The Changpa or Champa are a semi-nomadic Tibetan people found mainly in the Changtang in Ladakh and in Jammu and Kashmir. A smaller number resides in the western regions of the Tibet Autonomous Region and were partially relocated for the establishment of the Changtang Nature Reserve. As of 1989 there were half a million nomads living in the Changtang area.

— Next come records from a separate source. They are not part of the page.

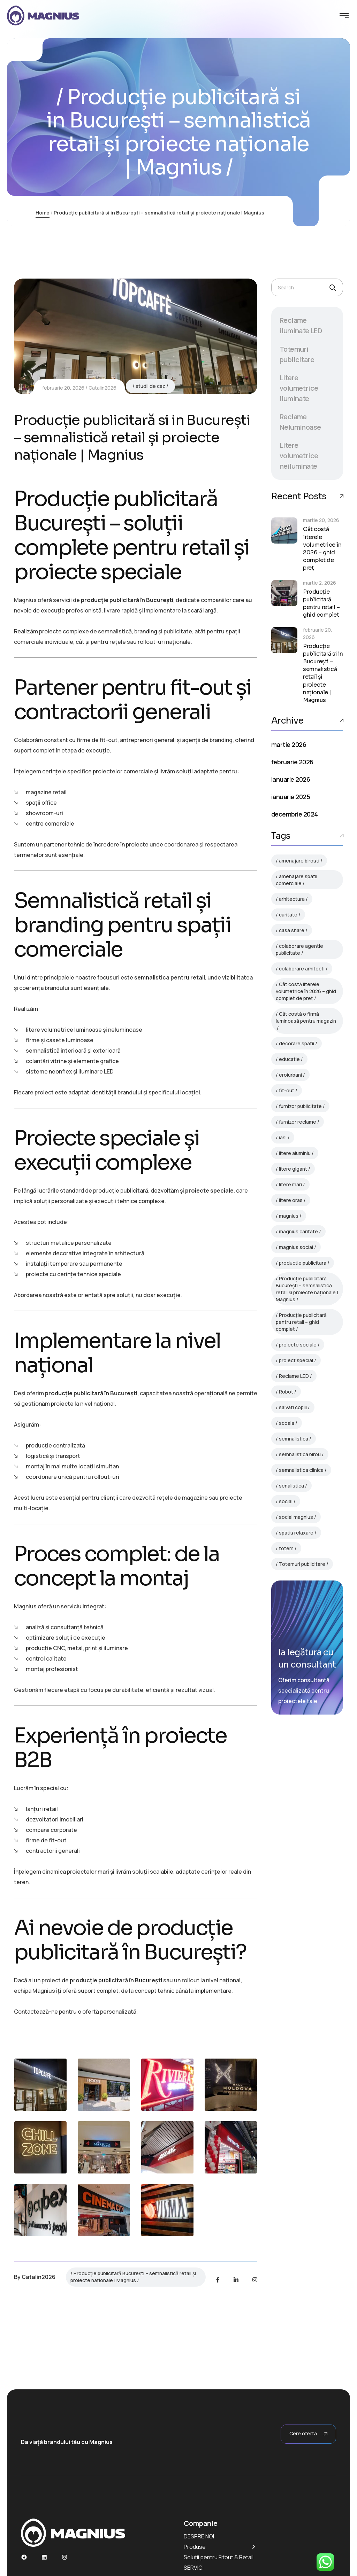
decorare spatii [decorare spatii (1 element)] (296, 1043)
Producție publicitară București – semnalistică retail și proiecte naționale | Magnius (133, 2277)
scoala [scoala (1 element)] (286, 1423)
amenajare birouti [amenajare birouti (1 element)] (299, 860)
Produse (195, 2547)
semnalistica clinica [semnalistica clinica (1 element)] (301, 1470)
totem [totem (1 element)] (286, 1548)
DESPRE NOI (199, 2536)
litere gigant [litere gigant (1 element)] (293, 1168)
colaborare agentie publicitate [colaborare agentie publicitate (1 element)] (299, 949)
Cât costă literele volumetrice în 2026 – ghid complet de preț (322, 548)
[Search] (332, 287)
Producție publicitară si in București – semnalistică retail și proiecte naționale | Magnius (323, 673)
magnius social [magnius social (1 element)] (296, 1247)
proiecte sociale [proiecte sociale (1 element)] (298, 1344)
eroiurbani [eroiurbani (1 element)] (290, 1074)
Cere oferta (308, 2434)
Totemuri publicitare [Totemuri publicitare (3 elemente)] (302, 1564)
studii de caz (150, 386)
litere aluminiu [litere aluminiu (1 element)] (295, 1153)
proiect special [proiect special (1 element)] (296, 1360)
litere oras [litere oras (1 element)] (291, 1200)
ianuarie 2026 (290, 779)
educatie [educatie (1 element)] (289, 1059)
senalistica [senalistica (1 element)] (291, 1485)
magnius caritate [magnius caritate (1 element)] (298, 1231)
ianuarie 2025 (290, 797)
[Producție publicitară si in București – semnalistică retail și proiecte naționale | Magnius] (284, 640)
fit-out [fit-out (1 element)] (286, 1090)
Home (43, 212)
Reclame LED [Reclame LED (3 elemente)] (294, 1376)
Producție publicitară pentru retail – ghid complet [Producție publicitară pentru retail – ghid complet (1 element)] (301, 1322)
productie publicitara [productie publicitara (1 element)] (302, 1262)
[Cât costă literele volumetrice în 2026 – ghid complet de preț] (284, 530)
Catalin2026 (102, 387)
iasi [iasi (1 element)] (283, 1137)
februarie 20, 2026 (63, 387)
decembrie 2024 (294, 814)
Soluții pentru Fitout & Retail (218, 2557)
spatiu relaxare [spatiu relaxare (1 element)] (296, 1532)
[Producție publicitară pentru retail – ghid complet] (284, 593)
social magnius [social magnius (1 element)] (296, 1517)
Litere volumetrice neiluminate (299, 455)
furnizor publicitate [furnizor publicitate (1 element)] (300, 1106)
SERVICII (194, 2567)
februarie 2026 (292, 762)
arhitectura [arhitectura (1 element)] (292, 899)
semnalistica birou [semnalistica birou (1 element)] (300, 1454)
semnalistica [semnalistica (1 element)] (293, 1438)
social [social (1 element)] (286, 1501)
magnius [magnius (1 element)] (288, 1215)
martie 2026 (288, 744)
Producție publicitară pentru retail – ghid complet (321, 603)
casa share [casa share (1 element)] (291, 930)
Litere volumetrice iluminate (299, 388)
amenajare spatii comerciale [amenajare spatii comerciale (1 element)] (296, 880)
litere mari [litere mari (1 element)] (290, 1184)
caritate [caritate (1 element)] (288, 914)
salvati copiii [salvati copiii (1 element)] (293, 1407)
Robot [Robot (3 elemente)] (286, 1391)
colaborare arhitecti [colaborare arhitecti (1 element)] (302, 968)
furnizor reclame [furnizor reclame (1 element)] (297, 1121)
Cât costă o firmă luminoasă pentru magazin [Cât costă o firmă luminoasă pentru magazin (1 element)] (306, 1017)
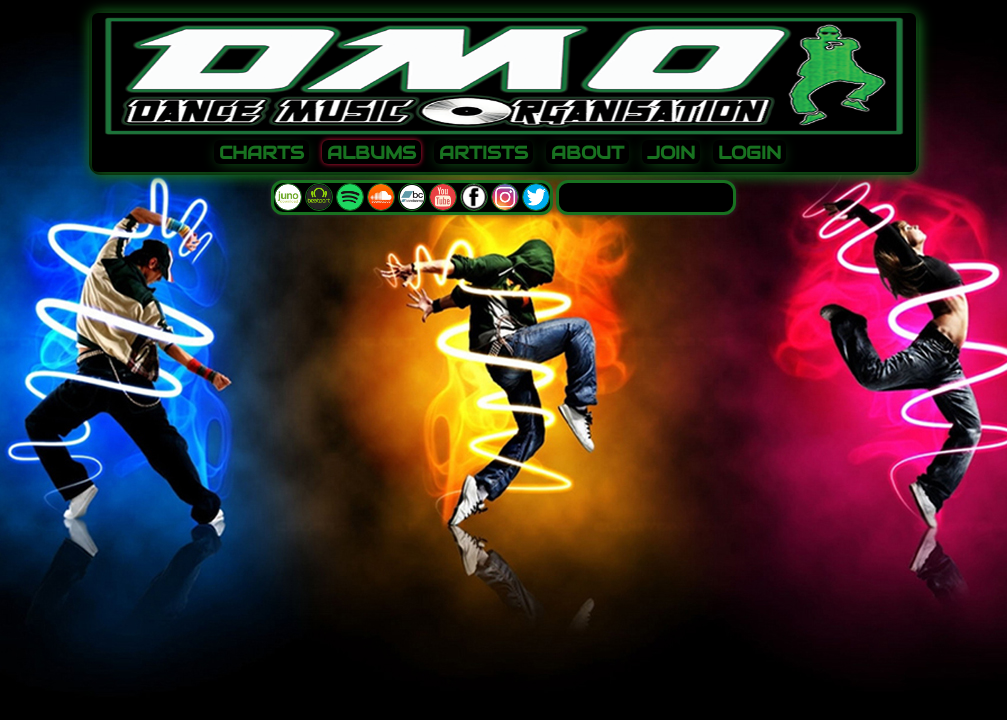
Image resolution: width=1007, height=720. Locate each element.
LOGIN (749, 153)
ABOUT (587, 153)
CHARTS (261, 153)
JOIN (671, 153)
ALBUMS (371, 153)
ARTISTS (483, 153)
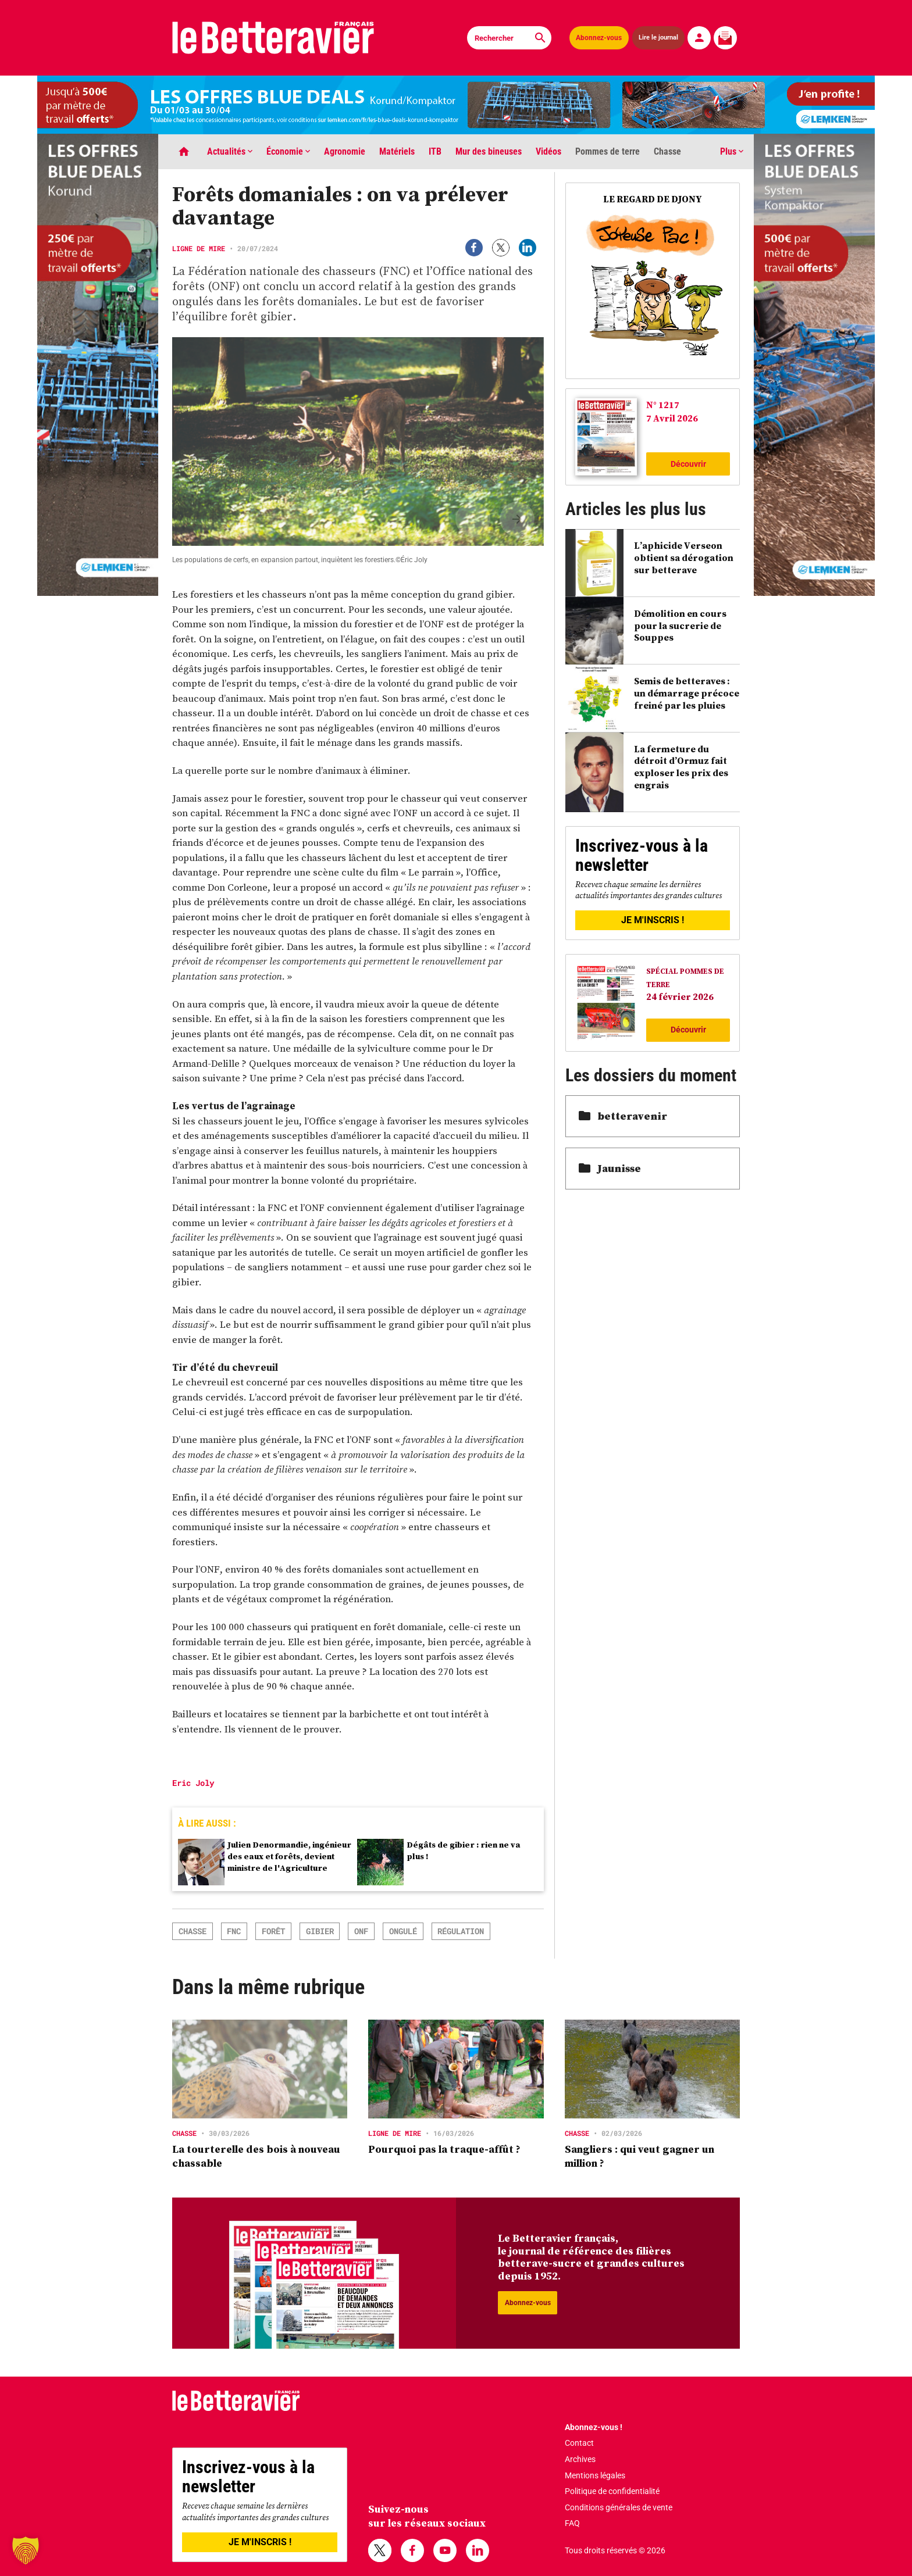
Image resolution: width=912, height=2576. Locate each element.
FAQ (572, 2523)
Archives (580, 2459)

The Changpa of Ladakh are high altitude pastoralists, raising mainly yaks and goats. Among the Ladakh Changpa, those who are still nomadic are known as Phalpa, and they take their herds from in the Hanley Valley to the village of Lato. Hanley is home to six isolated settlements, where the sedentary Changpa, the Fangpa reside. Despite their different lifestyles, both these groups intermarry. The Changpa speak Changskhat, a dialect of Tibetan, and practice Tibetan Buddhism.
Only a small part of Changthang crosses the border into Ladakh, in the Indian state of Jammu and Kashmir. It is, however, on a historically important route for travelers journeying from Ladakh to Lhasa, and now has many different characteristics due to being part of India. Historically, the Changpa of the Ladakh would migrate with their herds into Tibet, but with Chinese takeover of Tibet, this route has been closed.
As of 2001, the Changpa were classified as a Scheduled Tribe under the Indian government's reservation program of affirmative action.